Kebetulan, lewat ditempat itu seorang sahabat Nabi, Shafwan ibnu Mu’aththal. Ia melihat seseorang sedang tidur sendirian dan dia terkejut seraya mengucapkan: “Inna lillahi wa inna ilaihi raji’un, istri Rasul!” ‘Aisyah terbangun. Lalu dia dipersilahkan oleh Shafwan mengendarai untanya. Syafwan berjalan menuntun unta sampai mereka tiba di Madinah.

Orang-orang yang melihat mereka membicarakannya menurut pendapat masing-masing. Mulailah timbul desas-desus. Abdullah bin Ubay (salah seorang tokoh munafik) ikut-ikutan membesar- besarkannya. Maka fitnah atas ‘Aisyah r.a. itupun bertambah luas, sehingga menimbulkan kegoncangan di kalangan kaum muslimin. Tidak hanya kalangan sahabat saja akan tetapi Rasulullah pun mengalami demikian.

Namun akhirnya Allah menurunkan surat Annur ayat 11 untuk menjawab semua tuduhan itu: ”Sesungguhnya orang-orang yang membawa berita bohong itu adalah dari golongan kamu juga.
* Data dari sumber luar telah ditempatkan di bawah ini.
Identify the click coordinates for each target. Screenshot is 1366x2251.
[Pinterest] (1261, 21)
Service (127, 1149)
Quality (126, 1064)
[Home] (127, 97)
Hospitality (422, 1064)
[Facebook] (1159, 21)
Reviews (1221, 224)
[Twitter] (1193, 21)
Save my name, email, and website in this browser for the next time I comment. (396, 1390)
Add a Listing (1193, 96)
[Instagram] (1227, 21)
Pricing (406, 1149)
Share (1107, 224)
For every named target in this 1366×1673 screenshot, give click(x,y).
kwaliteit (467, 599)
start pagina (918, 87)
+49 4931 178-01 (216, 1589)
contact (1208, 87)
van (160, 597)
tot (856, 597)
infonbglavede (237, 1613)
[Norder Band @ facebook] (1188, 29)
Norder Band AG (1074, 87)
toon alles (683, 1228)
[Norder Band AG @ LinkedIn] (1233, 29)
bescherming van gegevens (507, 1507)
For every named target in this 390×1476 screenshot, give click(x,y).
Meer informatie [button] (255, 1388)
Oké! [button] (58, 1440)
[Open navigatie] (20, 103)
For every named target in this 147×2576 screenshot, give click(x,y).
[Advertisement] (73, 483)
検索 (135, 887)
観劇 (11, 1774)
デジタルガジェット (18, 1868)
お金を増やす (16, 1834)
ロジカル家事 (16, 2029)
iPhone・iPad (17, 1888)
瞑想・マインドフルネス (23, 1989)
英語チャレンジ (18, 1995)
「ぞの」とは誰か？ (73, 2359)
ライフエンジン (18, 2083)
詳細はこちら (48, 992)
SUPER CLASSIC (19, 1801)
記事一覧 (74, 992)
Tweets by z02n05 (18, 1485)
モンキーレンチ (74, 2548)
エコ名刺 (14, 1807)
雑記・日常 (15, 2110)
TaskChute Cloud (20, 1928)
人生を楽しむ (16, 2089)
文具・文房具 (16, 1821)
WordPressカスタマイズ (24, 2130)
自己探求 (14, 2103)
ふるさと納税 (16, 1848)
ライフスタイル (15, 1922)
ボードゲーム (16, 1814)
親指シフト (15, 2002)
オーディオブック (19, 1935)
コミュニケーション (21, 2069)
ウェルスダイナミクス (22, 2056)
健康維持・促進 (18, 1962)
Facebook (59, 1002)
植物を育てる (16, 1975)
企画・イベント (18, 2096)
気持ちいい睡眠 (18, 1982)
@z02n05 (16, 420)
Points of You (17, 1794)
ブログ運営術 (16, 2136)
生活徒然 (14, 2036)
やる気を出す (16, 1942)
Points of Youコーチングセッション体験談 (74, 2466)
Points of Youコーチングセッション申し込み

Janganlah kamu kira bahwa berita bohong itu buruk bagi kamu bahkan ia adalah baik bagi kamu. Tiap-tiap seseorang dari mereka mendapat balasan dari dosa yang dikerjakannya. Dan siapa di antara mereka yang mengambil bahagian yang terbesar dalam penyiaran berita bohong itu baginya azab yang besar”

***

Di zaman Yunani kuno, Sokrates adalah seorang terpelajara dan intelektual yang terkenal reputasinya karena pengetahuan dan kebijaksanaannya yang tinggi.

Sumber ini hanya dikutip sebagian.